▶ [Supplied text]:
☆ ☆ ☆ ☆ ☆

Absence of SRO didn’t endanger Mayo, chief says
By Bobby Bryant, Editor
No school resource officer was on duty April 27 when shots were fired near Mayo High School for Math, Science and Technology, but at no point were students in any danger, Darlington Police Chief Kelvin Washington assured parents.
Mayo was briefly locked down after reports of shots being fired in the area about 2:30 p.m. Police said people in a car in the area of Edwards Avenue and Chestnut Street, about a block and a half from the school, were shooting at people in another car.
No one was reported injured and no arrests were immediately made.
Mayo normally has a school resource officer on duty, supplied by the Darlington Police Department, but an SRO was not on duty that day because of staffing problems, Washington said in a news conference Friday.
“The children at that school at no point were ever in (danger of) any harm,” Washington said. “In fact, when this call came out, there was an officer about half a block away from the school.”
“We wanted to reassure the parents and the members of the Darlington community that school, as well as all of our schools, are safe, and the children are safe,” Washington said. “ … We want to make sure we clear the air on that. At no point during that incident was the school in danger. At no point during that incident were the children in danger of any harm.”
Asked if anything did not get done as it should have been because there was no SRO that day, Washington said no. “Every single thing that was supposed to be done was done, and the same things would have occurred had an SRO been there.”

☆ ☆ ☆ ☆ ☆

▶ [Requirements]:
**A.** In the news article about the Mayo High School lockdown, rewrite the paragraph that begins "Mayo was briefly locked down" as a shorter version that keeps its main facts.
**B.** Retype the passage of the news article starting with "Mayo normally has" and going on through "news conference Friday.".

▶ [Material shown]:
☆ ☆ ☆ ☆ ☆

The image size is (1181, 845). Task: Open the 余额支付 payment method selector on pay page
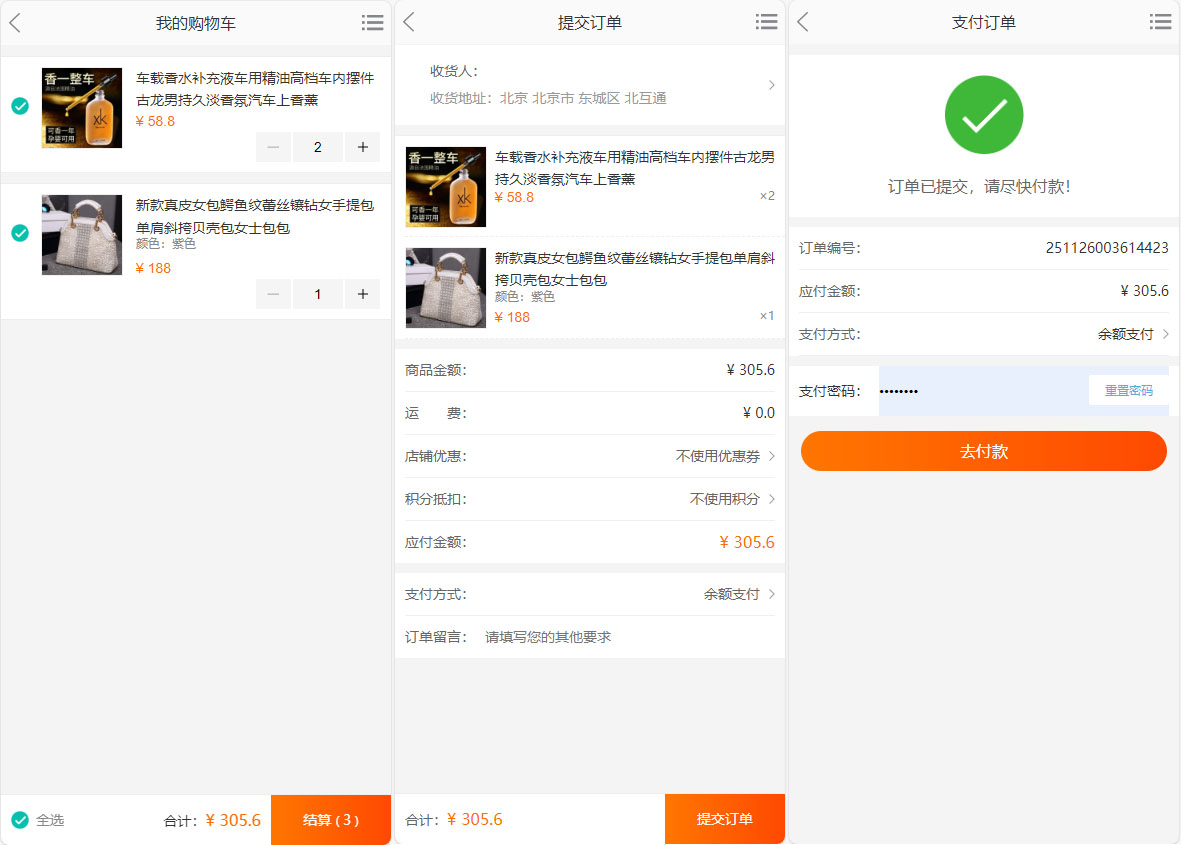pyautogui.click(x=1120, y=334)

☆ ☆ ☆ ☆ ☆

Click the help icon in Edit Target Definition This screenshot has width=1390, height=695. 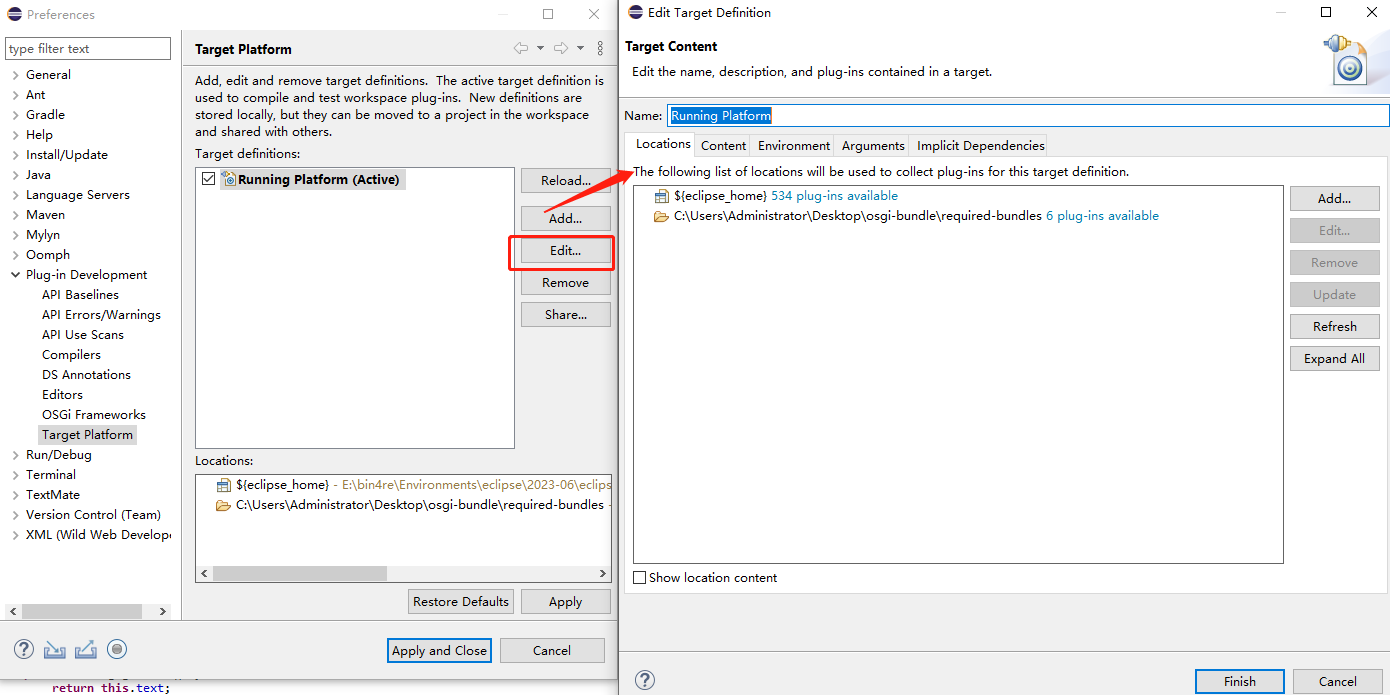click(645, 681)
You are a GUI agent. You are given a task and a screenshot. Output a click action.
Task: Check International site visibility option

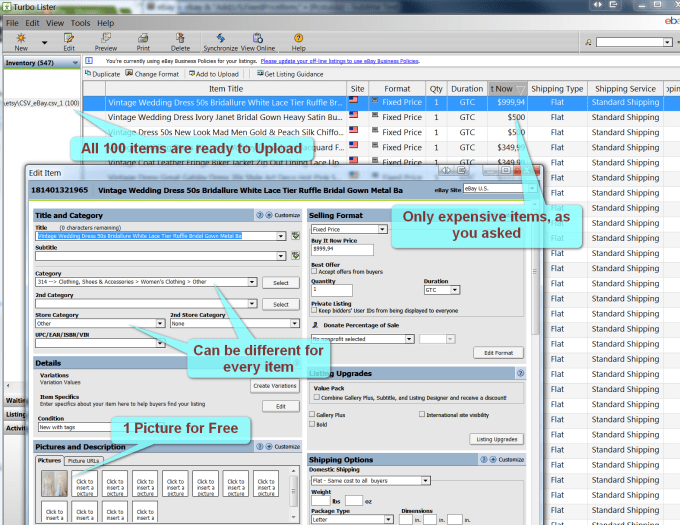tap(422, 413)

☆ ☆ ☆ ☆ ☆

▶ [Responses to the tasks]:
**A.** Around 2:30 p.m., Mayo was briefly locked down after reports of gunfire. Police said people in one car near Edwards Avenue and Chestnut Street, about a block and a half from the school, were shooting at people in another car.

**B.**
Mayo normally has a school resource officer on duty, supplied by the Darlington Police Department, but an SRO was not on duty that day because of staffing problems, Washington said in a news conference Friday.